[Collected data entries]
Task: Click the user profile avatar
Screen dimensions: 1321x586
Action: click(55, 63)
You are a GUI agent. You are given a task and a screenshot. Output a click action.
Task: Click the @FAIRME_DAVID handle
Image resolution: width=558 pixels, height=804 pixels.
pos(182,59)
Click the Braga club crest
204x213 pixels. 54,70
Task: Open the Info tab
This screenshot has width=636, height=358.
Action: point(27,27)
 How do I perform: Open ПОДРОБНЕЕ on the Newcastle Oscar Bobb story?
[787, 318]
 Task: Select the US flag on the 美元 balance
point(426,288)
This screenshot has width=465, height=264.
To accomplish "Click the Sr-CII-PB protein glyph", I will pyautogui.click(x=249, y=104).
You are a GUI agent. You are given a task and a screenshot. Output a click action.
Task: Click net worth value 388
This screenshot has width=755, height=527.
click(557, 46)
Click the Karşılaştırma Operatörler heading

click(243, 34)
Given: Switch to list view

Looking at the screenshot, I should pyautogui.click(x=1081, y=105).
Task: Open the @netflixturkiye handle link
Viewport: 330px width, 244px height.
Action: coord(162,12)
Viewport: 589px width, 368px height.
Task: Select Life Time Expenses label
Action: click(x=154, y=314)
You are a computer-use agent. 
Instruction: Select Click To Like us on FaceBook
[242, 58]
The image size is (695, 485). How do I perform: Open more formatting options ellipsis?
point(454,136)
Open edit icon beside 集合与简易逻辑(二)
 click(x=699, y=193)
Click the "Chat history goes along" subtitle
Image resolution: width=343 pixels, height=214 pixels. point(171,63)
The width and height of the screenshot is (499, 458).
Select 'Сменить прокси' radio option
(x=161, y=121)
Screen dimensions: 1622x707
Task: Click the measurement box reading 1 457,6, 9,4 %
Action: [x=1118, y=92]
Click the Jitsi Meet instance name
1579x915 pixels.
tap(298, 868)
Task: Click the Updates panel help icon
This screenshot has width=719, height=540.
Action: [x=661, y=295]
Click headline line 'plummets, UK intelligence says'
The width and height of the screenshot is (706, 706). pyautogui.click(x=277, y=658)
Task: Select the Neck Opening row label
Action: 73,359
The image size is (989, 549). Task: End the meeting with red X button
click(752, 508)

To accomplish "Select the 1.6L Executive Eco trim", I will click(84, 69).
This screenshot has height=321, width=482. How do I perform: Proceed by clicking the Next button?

▶ [Task to carry out]
Return a copy of each line in the entries that carries the string "will".

▶ [Problem solution]
To accomplish "Click the Sr-CII-PB protein glyph", I will pyautogui.click(x=249, y=104).
To accomplish "Select the 1.6L Executive Eco trim", I will click(84, 69).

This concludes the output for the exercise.